Financial health. Cultural issues aside, the company is in a healthy financial position. Of course, that’s not guaranteed to last if the alleged toxic workplace continues to deter talent and eventually chase away key business partnerships. But as of September 2021, cash balances dwarf debt and the company routinely has healthy income margins.
The Primary Risks
Business disruption. At this point, Activision is embroiled in controversy. Employees are on strike. The SEC is investigating allegations of misconduct. Corporate partners are rethinking their relationship with Activision. People are calling for Kotick to stand down. That’s all very bad for business — and has the potential to get worse before it gets better.
Talent acquisition and retention. Human capital is a necessity in the gaming industry. If Activision’s cultural issues continue, they’ll have a hard time onboarding and keeping the industry’s best game developers, testers, publishers, and distributors. That would translate to lower quality products and lost customers. Unsurprisingly, this is a pressing issue for Activision. Per the company’s latest 10-Q:
We have experienced challenges in both the retention of our existing talent and attraction of new talent, with our average voluntary turnover rates being higher in the current year as compared to the prior year in many parts of our company. This competition, voluntary turnover and recruiting difficulty, has negatively impacted our ability to deliver future game releases, and if they persist, could continue to negatively impact our ability to deliver content in a cadence that will be optimal for our business.
Franchise concentration. The titles mentioned above comprise over 70% of the company’s revenue. Considering the competitiveness and cyclicality of the video game industry, Activision is subject to revenue swings in the event of underperformance — or product delays— from one or more of these franchises. During the company’s Q3 earnings call, management shared that the upcoming Fall 2022 releases for the Overwatch and Diablo franchises may not hit shelves until 2023.
The Street’s Opinion
Despite its cultural issues, ATVI registers an “Overweight” consensus rating. The stock’s average price target of $90.40 implies an upside of 40.9%, while the lowest price target implies things could get worse before they get better. Should Kotick step down, Activision’s public perception (and share price) could improve drastically.
Bullish or Bearish?
From a morality standpoint, it’s easy to make a case against Activision — especially while Bobby Kotick is at the helm. No one wants to be associated with someone who condones such a toxic workplace, whether that’s consumers, talent, or strategic partners. Eventually, such a perception will trickle down to Activision’s plump bottom line.

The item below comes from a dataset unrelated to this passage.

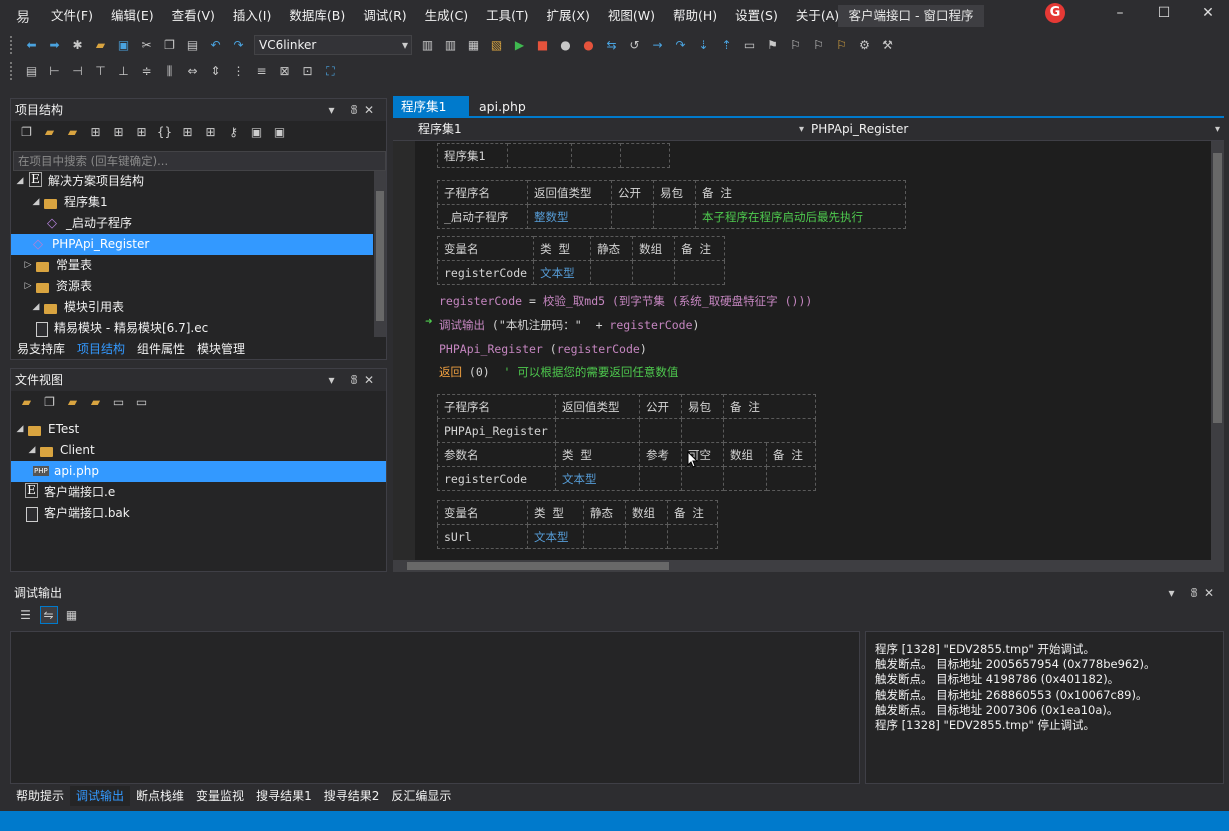 Image resolution: width=1229 pixels, height=831 pixels. I want to click on new-project-icon: ✱, so click(78, 45).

That said, from a purely financial and operational standpoint, Activision is in much better shape than its corporate culture.
Activision’s IP is established and highly acclaimed. So long as developers stay to oversee them, franchises can continue to churn out desirable and lucrative titles.
Each reporting segment generates operating income at healthy margins, thanks to strategic execution related to increased in-game purchases across the board.
Free cash flow is ample, giving the company plenty of capital to fund future projects and potential acquisitions.
With these strengths in mind, I’m conditionally bullish on Activision, which currently trades not too far above its 2020 low. The condition being that Kotick is not in place much longer — or the world somehow forgives or forgets the company’s internal transgressions.